Reporter: Umar Idris,Yohan Rubiyantoro | Editor: Test Test
JAKARTA. Kesediaan pemerintah China untuk merevisi harga jual gas tak banyak memberi harapan. Sebab, belajar dari negosiasi sebelumnya pemerintah China hanya bersedia menaikkan harga sekitar US$ 1, dari US$ 2 menjadi US$ 3,3 per juta british thermal unit (MMBTU).
Jadi, pemerintah harus punya strategi lain, yaitu mengurangi volume ekspor. "Saya pesimistis bisa dapat harga yang baik. Kalau tak memutus kontrak, kurangi volumenya," kata Anggota Badan Pengatur Usaha Hilir (BPH) Triyono, kemarin (25/8).

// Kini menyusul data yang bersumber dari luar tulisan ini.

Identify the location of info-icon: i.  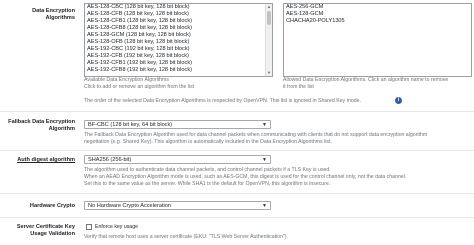
(398, 100).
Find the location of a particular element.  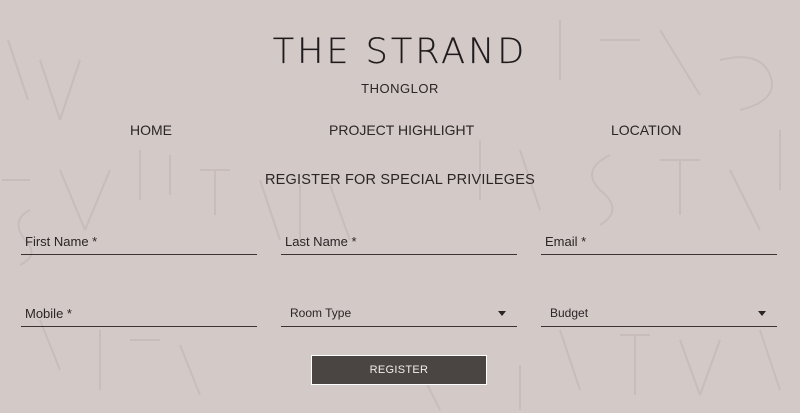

Triyono mengusulkan agar tim negosiator mengurangi volume ekspor sebesar 100 million cubic feet per day (MMFCD) atau sekitar 1 juta ton per tahun, sehingga jumlah ekspor gas ke China hanya 150 MMCFD atau 1,5 juta ton per tahun. Asal tahu saja, dalam kontrak itu, pemerintah berencana mengekspor 250 MMCFD atau 2,5 juta ton per tahun selama 20 tahun.
Kata Triyono, pemerintah Indonesia memiliki alasan kuat untuk mengurangi jumlah ekspor. Pasalnya, saat ini Indonesia sedang krisis gas. Kalangan industri sangat memerlukan gas untuk mengganti batubara dan bahan bakar minyak (BBM). Jika 100 MMCFD mengalir ke dalam negeri, yang untung adalah masyarakat. "Satu juta ton itu bisa untuk mengganti BBM PLN, jadi krisis listrik bisa teratasi," kata Triyono.

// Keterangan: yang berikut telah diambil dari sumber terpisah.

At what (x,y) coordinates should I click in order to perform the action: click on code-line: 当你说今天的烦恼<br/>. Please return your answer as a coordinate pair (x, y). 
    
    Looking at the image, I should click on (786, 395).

Pandangan serupa diungkapkan oleh anggota tim negosiasi bentukan Menteri ESDM Kardaya Warnika. Kardaya menyatakan, jika pemerintah tidak bisa mengurangi volume ekspor, pemerintah bisa memutuskan kontrak. "Pemerintah berwenang melakukan itu," kata Kardaya.
Sebelumnya, saat berada di Beijing Wakil Presiden Jusuf Kalla bilang bahwa Wakil Presiden China Xi Jinping telah bersedia merevisi harga jual gas. Kedua pemimpin itu berencana untuk membentuk tim baru untuk negosiasi harga gas.
Direktur Jenderal Migas Departemen ESDM Evita Legowo menyatakan pembicaraan dengan China belum sampai menyinggung harga jual. Namun Evita mengaku harga jual yang pantas saat ini ialah US$ 10 per MMBTU. "Kami akan mendapat harga pantas," kata Evita.